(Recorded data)

════════════════════

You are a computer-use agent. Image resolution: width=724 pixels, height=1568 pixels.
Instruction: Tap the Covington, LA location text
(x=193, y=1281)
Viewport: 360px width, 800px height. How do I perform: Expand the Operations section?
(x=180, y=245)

════════════════════

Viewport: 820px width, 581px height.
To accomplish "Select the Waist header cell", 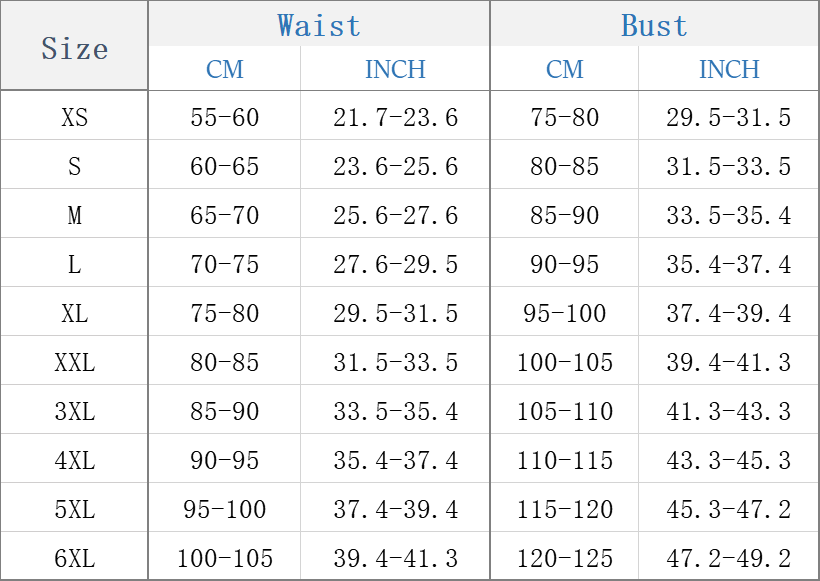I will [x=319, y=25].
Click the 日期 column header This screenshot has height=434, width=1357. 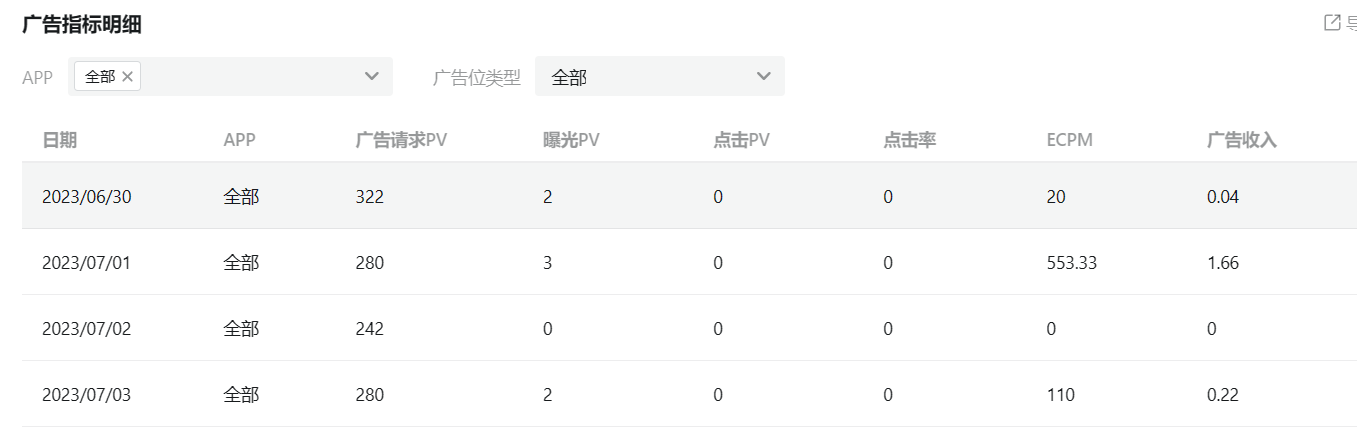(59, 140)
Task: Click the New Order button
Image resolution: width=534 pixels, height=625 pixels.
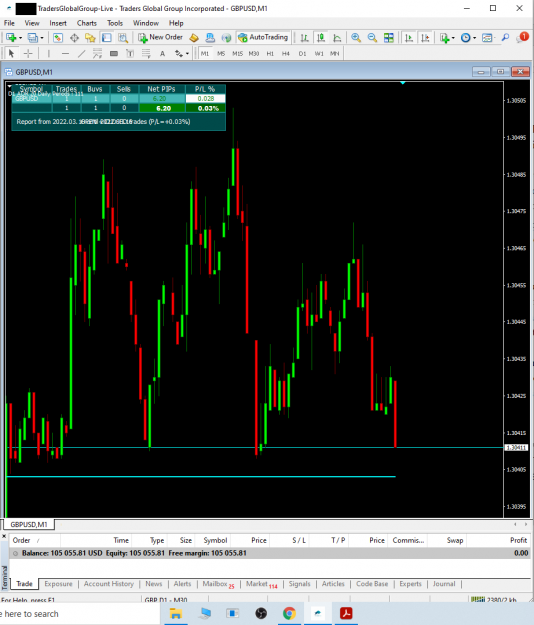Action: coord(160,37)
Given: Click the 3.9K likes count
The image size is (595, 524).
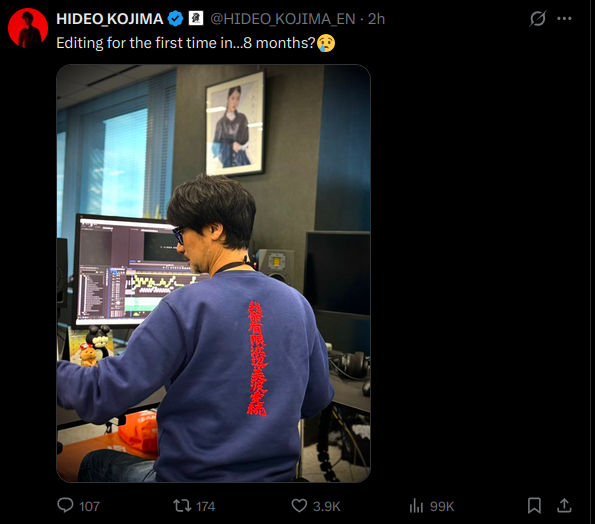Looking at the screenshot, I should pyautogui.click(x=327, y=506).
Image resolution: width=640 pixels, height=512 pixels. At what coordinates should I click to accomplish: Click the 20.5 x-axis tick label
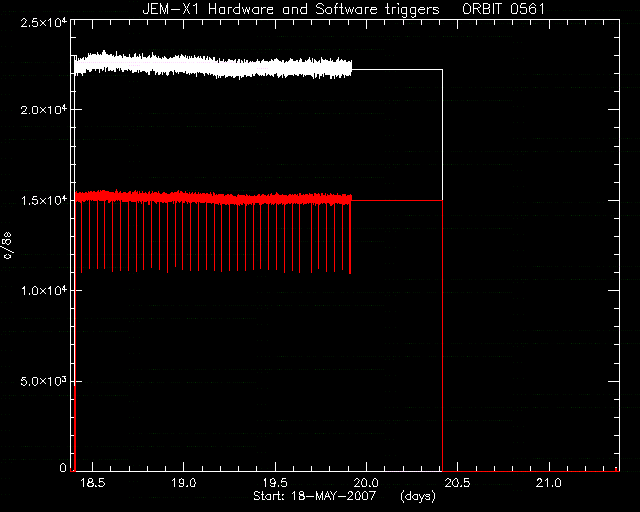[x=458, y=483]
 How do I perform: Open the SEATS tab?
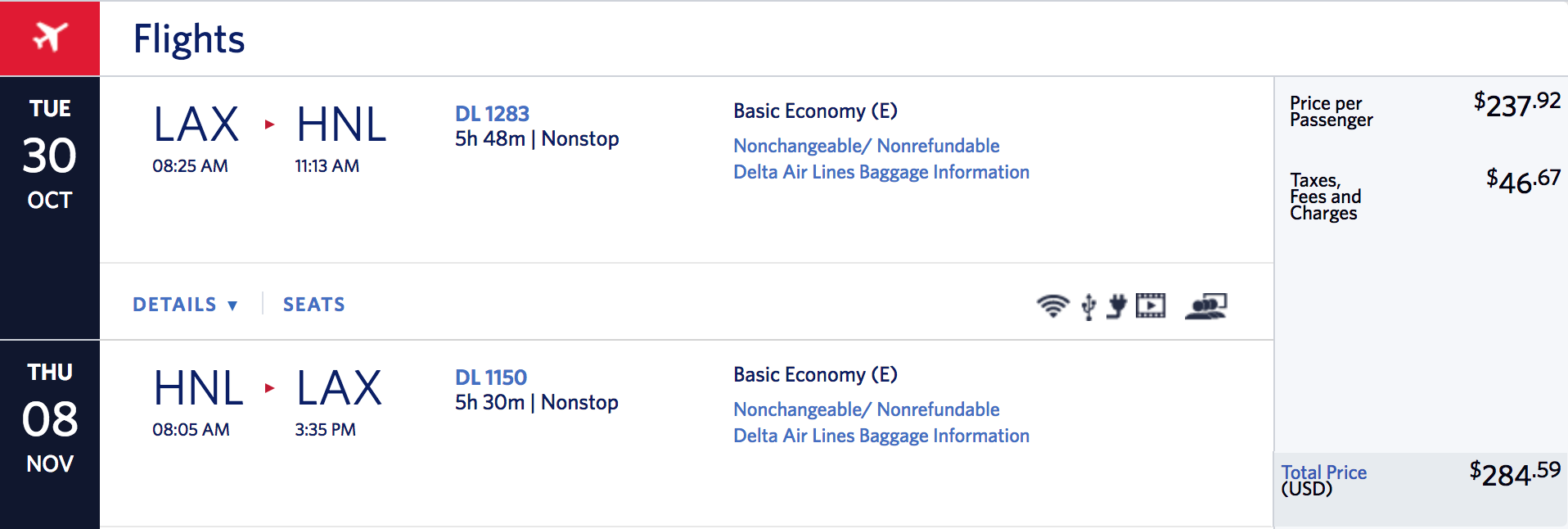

════════════════════

> [WORK TO BE COMPLETED]: Would you give again, exactly, the lines in the data above that run from the line containing "Task: Click the New Order button" to the line containing "How do I perform: Open the SEATS tab?"? Include both ends and no pictures.

> [REPLY TO THE EXERCISE]:
Task: Click the New Order button
Image resolution: width=534 pixels, height=625 pixels.
Action: coord(160,37)
Given: Click the 3.9K likes count
The image size is (595, 524).
Looking at the screenshot, I should pyautogui.click(x=327, y=506).
Image resolution: width=640 pixels, height=512 pixels. At what coordinates should I click to accomplish: Click the 20.5 x-axis tick label
[x=458, y=483]
 How do I perform: Open the SEATS tab?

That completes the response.